Sunday, December 21, 2008

Substitute City: Jim Carrey in The Truman Show (1998)

Note: A review from my preblogging days.

Do you want to be a star? Warren Beatty asked Madonna in Truth of Dare "What's the point of living if you're not on camera all of the time?" Garrison Keillor wrote a song that went "You better be a star, a star every minute / and that People magazine, you better be in it."

Jim Carrey lives out the ultimate star nightmare in The Truman Show, a frightfully plausible horror/comedy that logically explores the implications of our media culture. Adopted at birth by a corporation, Truman grows up surrounded by secret cameras hidden in buttons, mirrors, doors, radios, etc. Unbeknownst to him, all the world's a soundstage and he plays the lead in an immensely successful 24 hour C-span-like TV show.

He lives on an idyllic island reminiscent of those new Disneyworld housing developments where people live out safe Cracker Barrelesque lives in a ghastly perpetually deathless Happy Days rerun. It's the best of all possible It's a Wonderful World for Truman, but something's amiss. Why did a studio light fixture fall from the sky? Why did his long dead dad reappear as a homeless man, just to be whisked away? Why does the one love of his life Sylvia (Natascha McElhone) say that she's not supposed to speak to him? (She's not part of the script.) It turns out that a subversive political organization has been trying to break onto the set for years to tell Truman what's up, and now he's starting to suspect something.

Director Peter Weir approaches this elaborate conceit carefully by plunging us into the TV show at the beginning of the movie. We watch Truman go through his everyday routine and all of the odd camera angles constantly remind us that we're spying on him. We get implicated in the vicarious enjoyment of invading a man's most intimate privacy.

Like John Travolta in The Boy in the Bubble, Carrey has no trouble playing the one real person in a world full of fakery, and he cuts up on occasion, but this is essentially a prison break movie from an alternate reality. Smile and play the game of being a happily married insurance salesman and he's okay. Begin to walk off the prescribed path of his role and he discovers catering services for actors where an elevator should be, walls of flames on the perimeter of the island, and fake doctors incapable of performing surgery.

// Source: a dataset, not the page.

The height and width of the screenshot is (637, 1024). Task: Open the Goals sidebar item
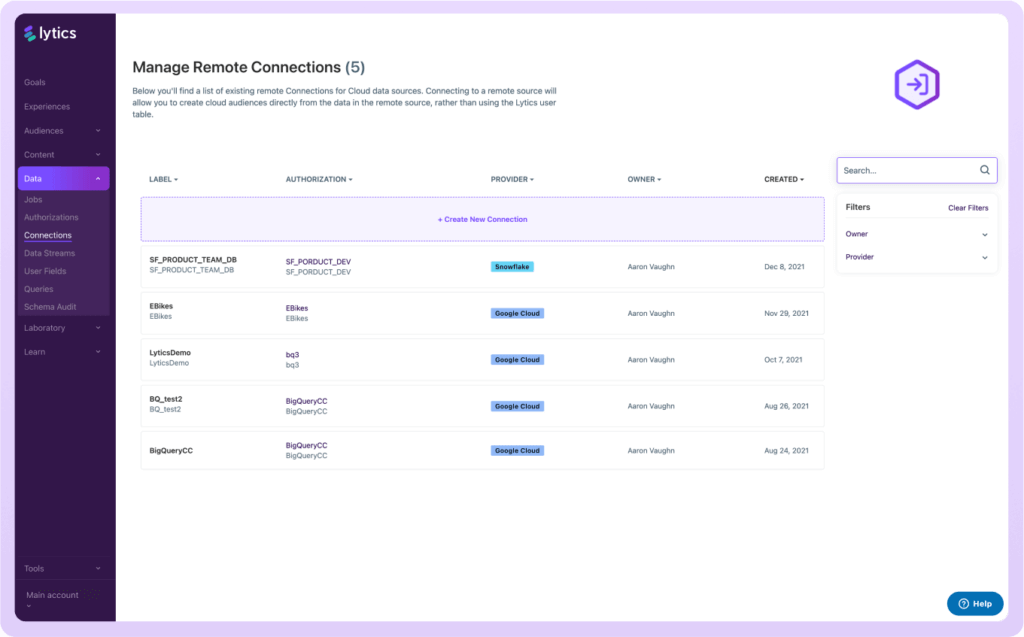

The movie carries such quiet force because it comments directly on our heavily-media-influenced lives. If you devote 40% of your day to the fictional pleasures of TV, movies, novels, video games, etc., aren't you living in a world of contrived appearances much as Truman does? With all of the technological developments in surveillance--hidden cameras in banks annd ATM machines, people spying on email accounts and social security records--are we much less spied upon that Truman? If the movies help define our dreams, can't they entrap us in their "reality"?

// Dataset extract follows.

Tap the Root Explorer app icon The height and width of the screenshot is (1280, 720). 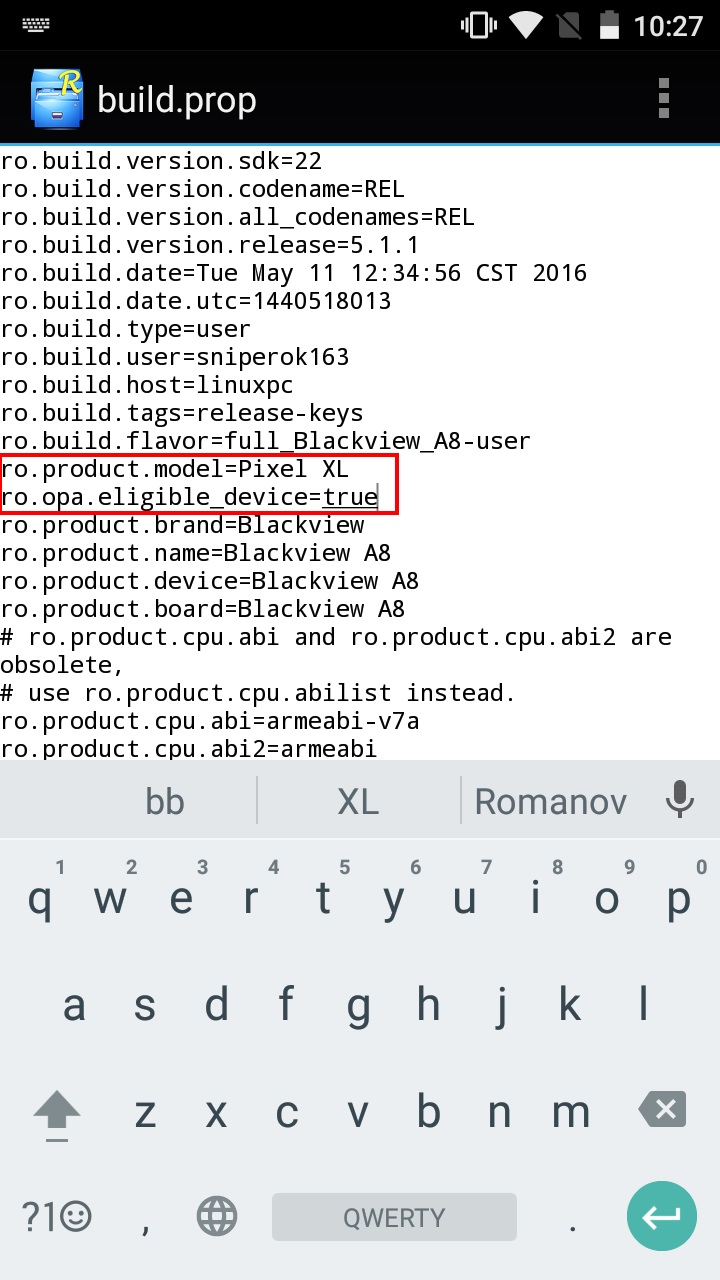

Peter Weir said that he intentionally stayed away from the metaphorical implications of The Truman Show while rewriting and directing the movie, but the plot reverberates much like a Kafka story, raising far more questions than it answers. How much do our lives resemble advertisements? If people imitate movie stars, how much of their identity remains? The Truman Show suggests the boundary lines between the real and the simulated are much more fragile than we think.

4 comments:

southern illinois said...

Your early reviews are just as insightful as your recent ones.

FilmDr said...

Thanks, Southern Illinois. I don't agree, but they can have a retro charm.

Anonymous said...

The Warren Beatty quote in context was a criticism of Madonna's insane need to be filmed:

Warren Beatty: [after Madonna declines to talk to her doctor off-camera] She doesn't want to live off-camera, much less talk. There's nothing to say off-camera. Why would you say something if it's off-camera? What point is there existing?

Beatty is the complete opposite, didn't even talk to the press for 13 years!

FilmDr said...

Thanks for clarifying the Beatty quote, Anonymous. I like Beatty's seemingly infinite self-consciousness in front of a camera, and the way he knew how to shape his image so well as a producer and star of Bonnie and Clyde.